◆ YOUR OBJECTIVE ◆
Skip every picture. Print each line from the one containing "The height and width of the screenshot is (768, 1726)." through the end of the records below, word for word.

◆ EXERCISE MATERIALS ◆
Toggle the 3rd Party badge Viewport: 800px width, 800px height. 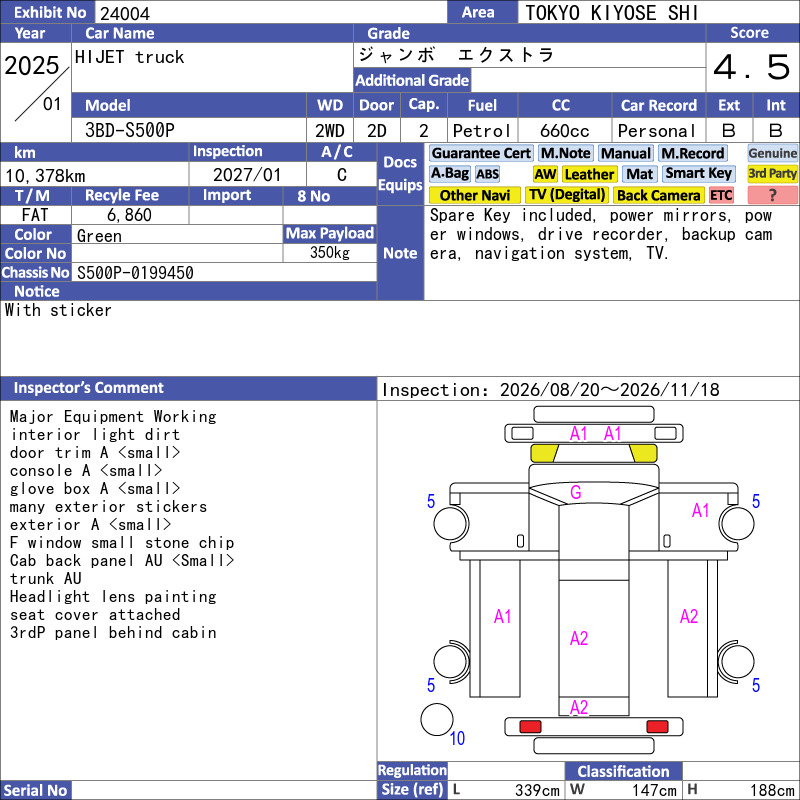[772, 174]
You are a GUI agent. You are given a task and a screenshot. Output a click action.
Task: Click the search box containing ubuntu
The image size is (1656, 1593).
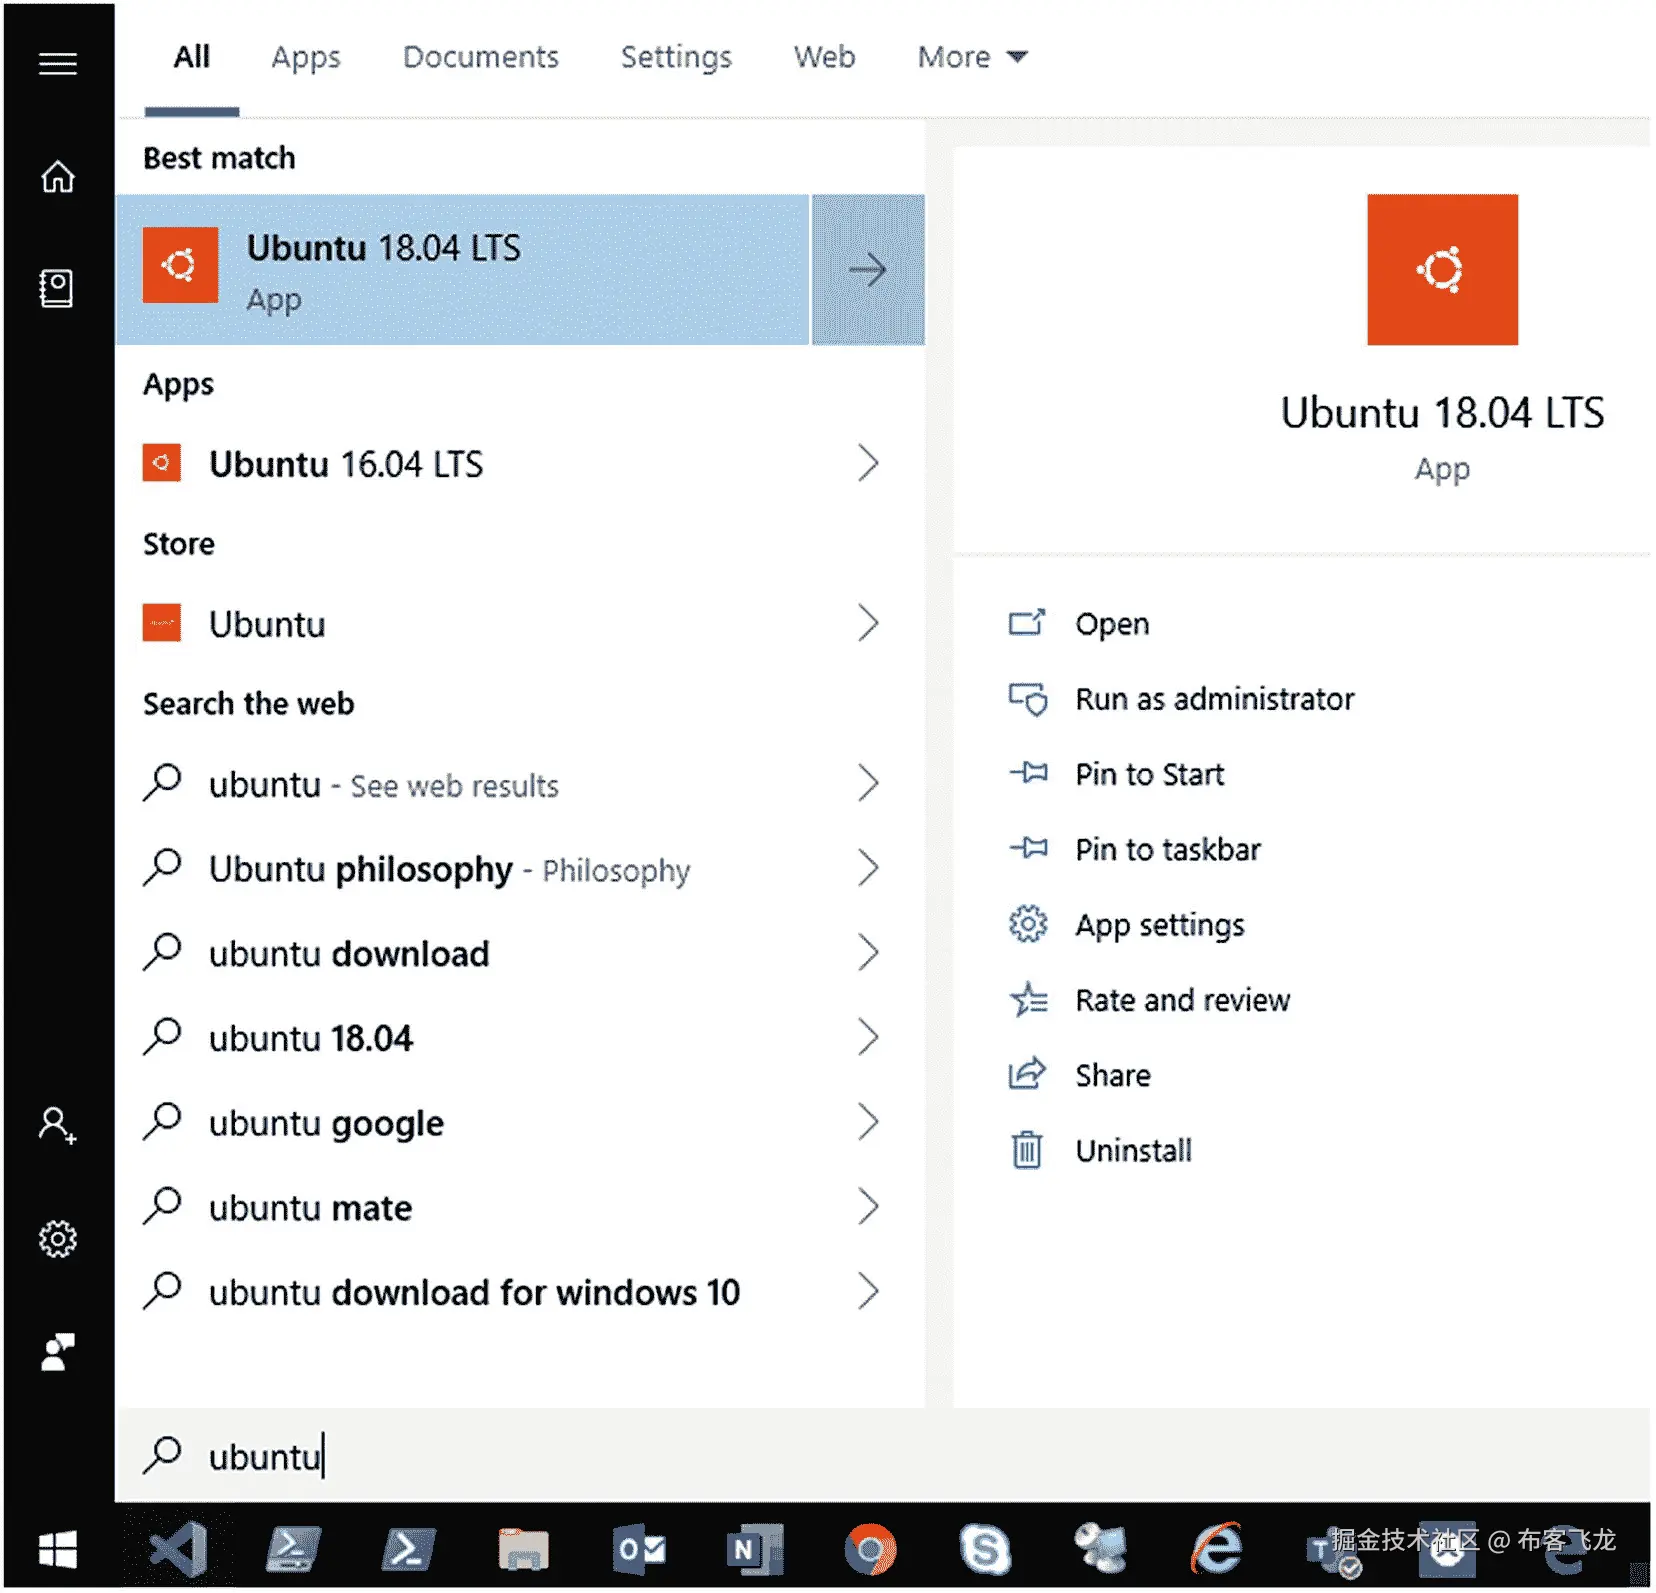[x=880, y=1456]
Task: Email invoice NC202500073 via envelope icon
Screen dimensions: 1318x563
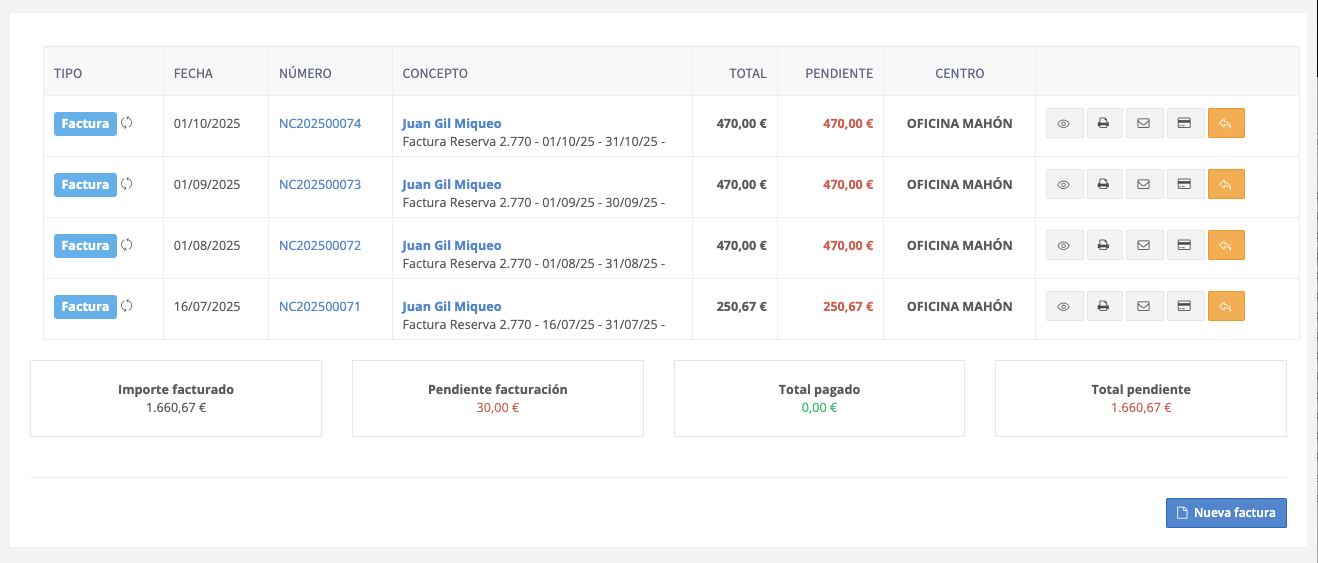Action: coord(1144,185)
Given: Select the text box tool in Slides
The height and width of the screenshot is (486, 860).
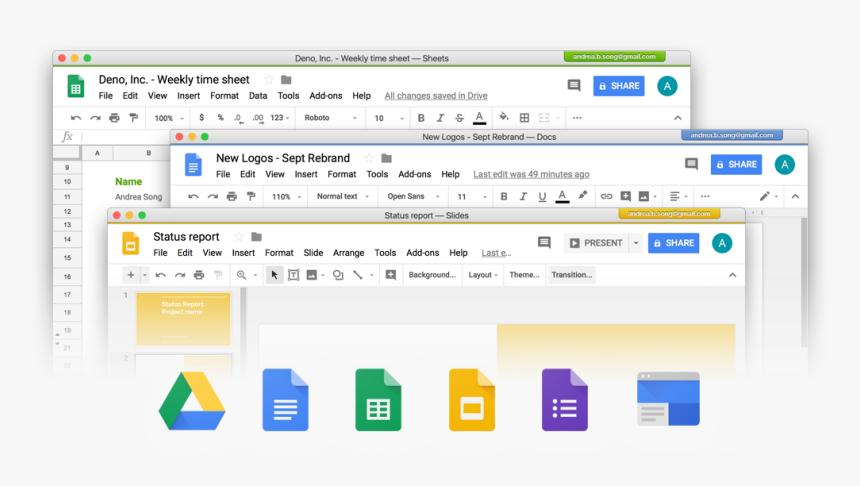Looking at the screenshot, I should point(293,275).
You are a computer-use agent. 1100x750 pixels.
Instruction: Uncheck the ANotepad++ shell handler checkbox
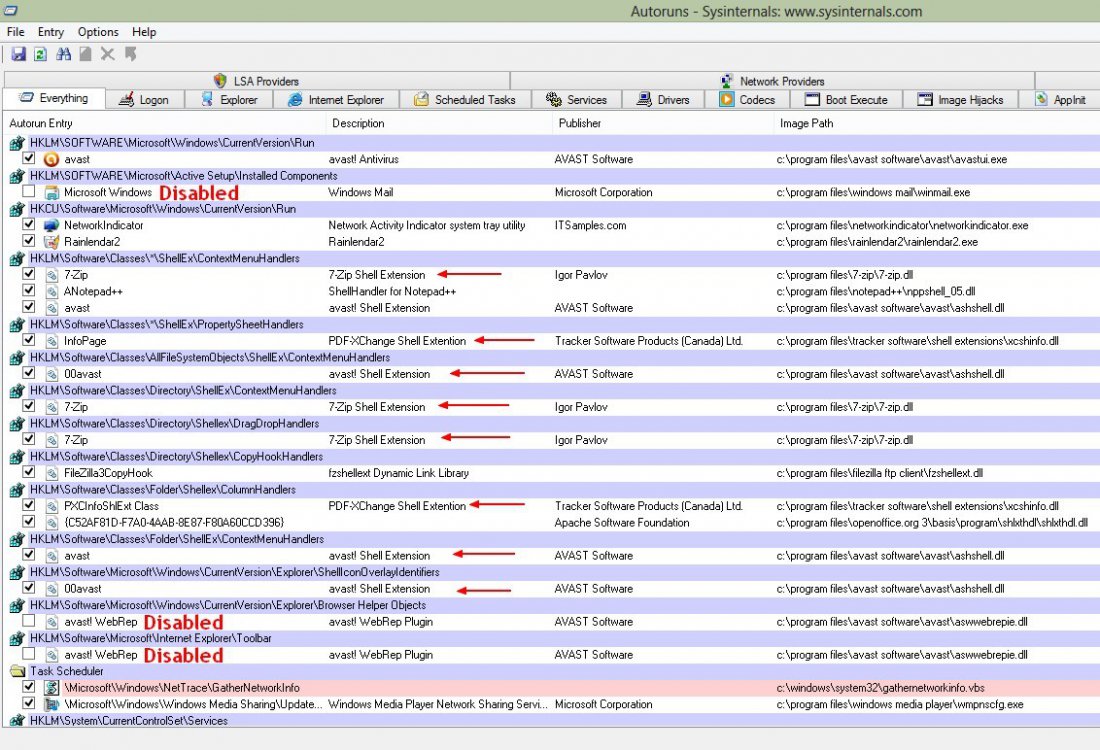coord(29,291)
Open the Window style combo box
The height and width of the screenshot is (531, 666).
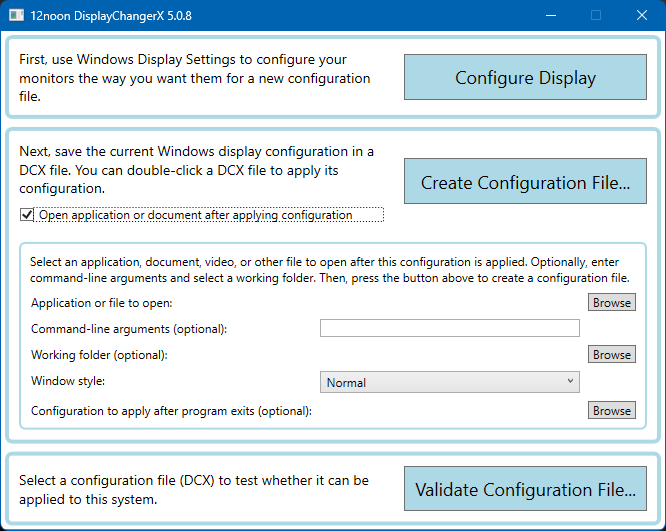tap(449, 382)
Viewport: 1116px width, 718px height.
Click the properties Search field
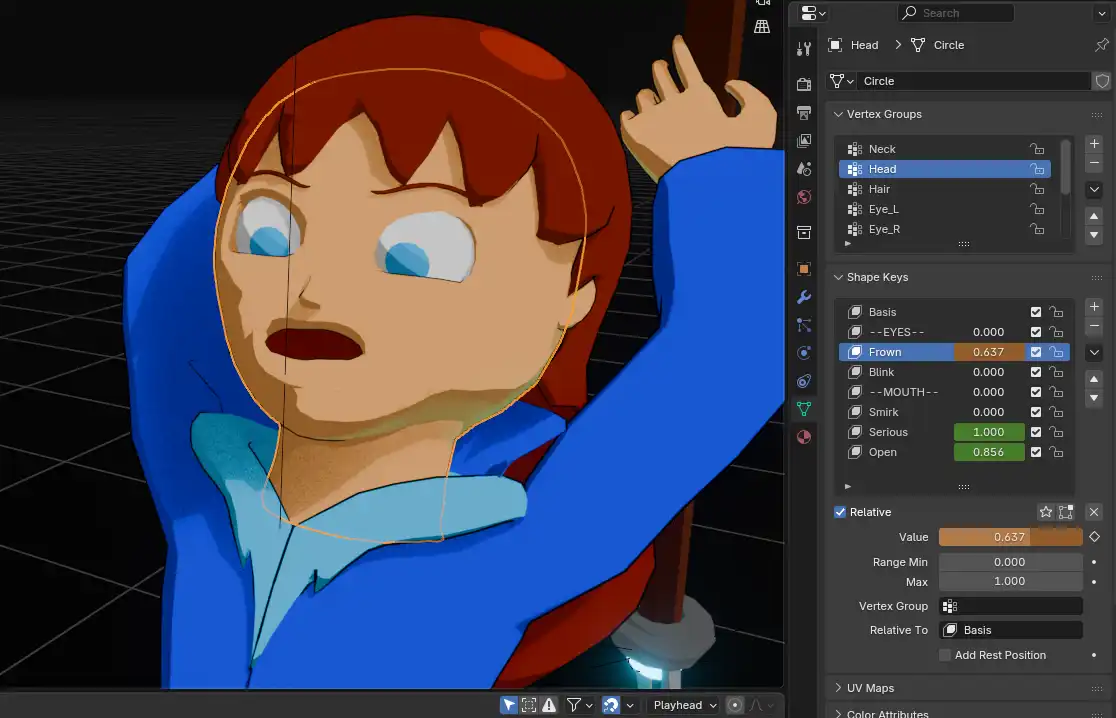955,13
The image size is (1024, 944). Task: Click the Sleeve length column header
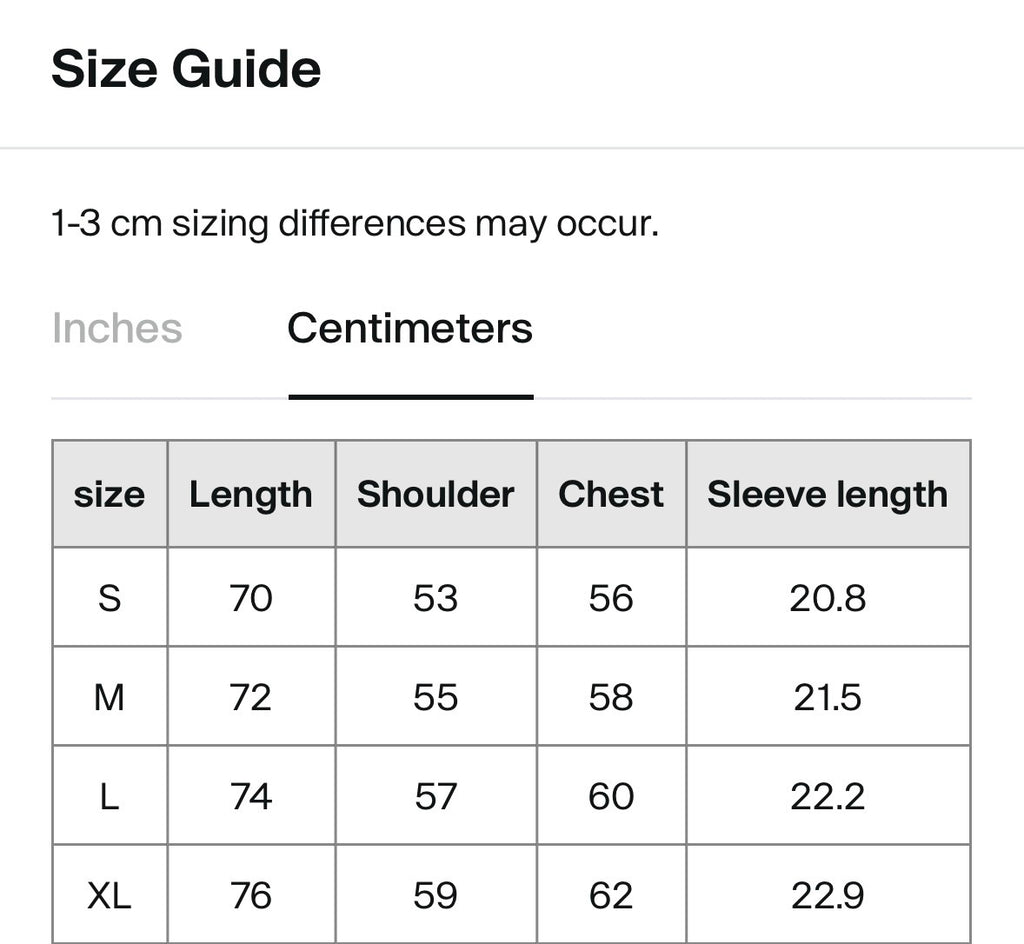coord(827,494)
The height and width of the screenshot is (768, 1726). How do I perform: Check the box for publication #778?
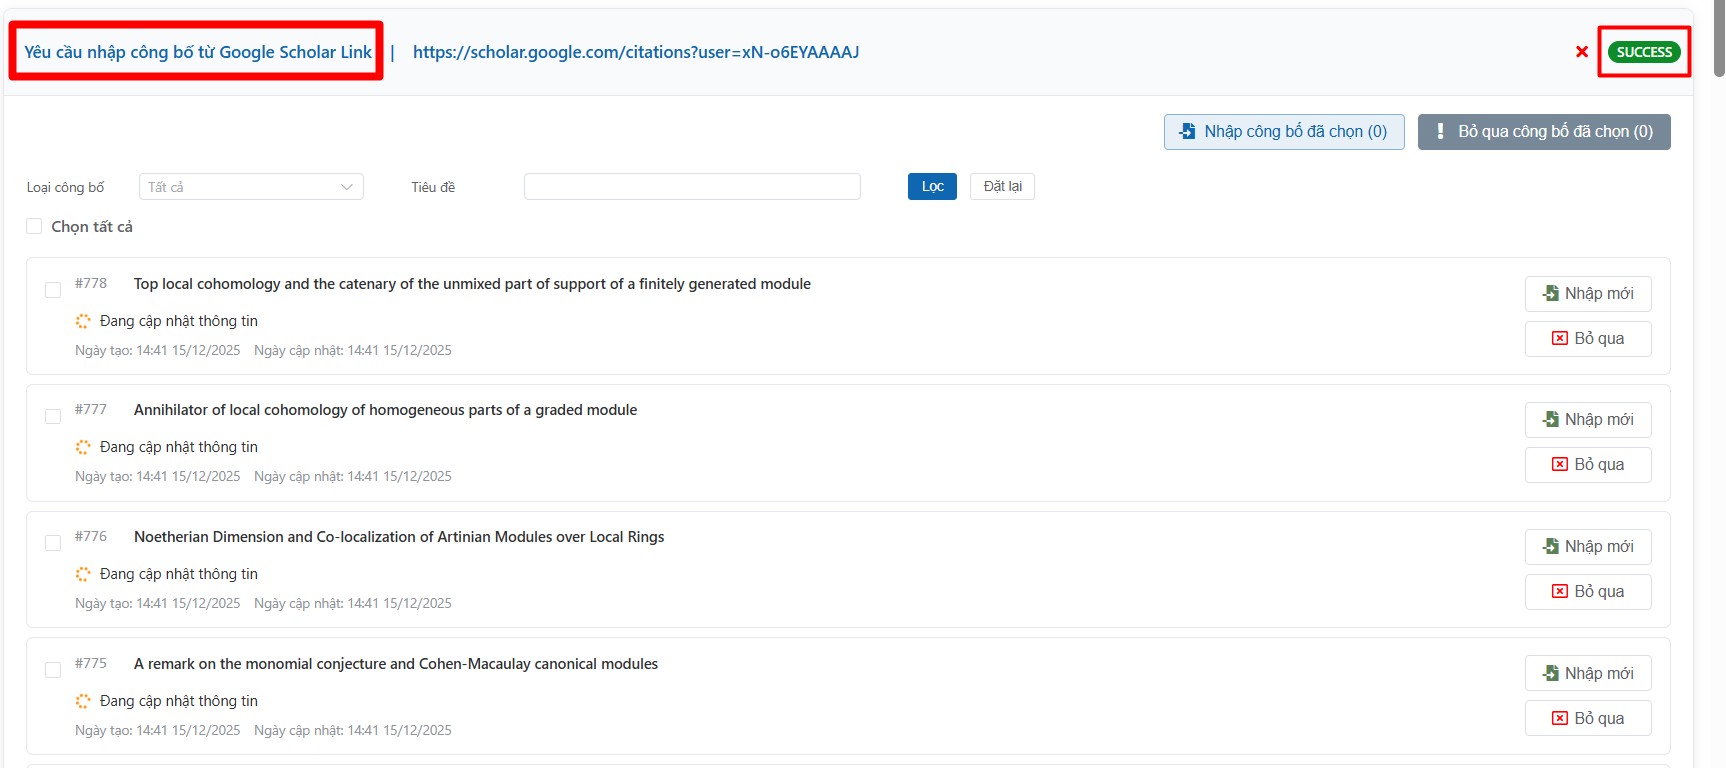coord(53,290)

◆ OUTPUT FOR THIS TASK ◆
The height and width of the screenshot is (768, 1726). How do I perform: Check the box for publication #778?
coord(53,290)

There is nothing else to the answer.